• [Aim of the task]: From the line containing "Given: Click the" through the final line of the records, reproduce every line exactly.

====

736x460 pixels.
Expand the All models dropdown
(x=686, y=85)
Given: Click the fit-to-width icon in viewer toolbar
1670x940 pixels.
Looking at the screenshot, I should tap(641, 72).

====

• [The answer]:
Given: Click the fit-to-width icon in viewer toolbar
1670x940 pixels.
Looking at the screenshot, I should tap(641, 72).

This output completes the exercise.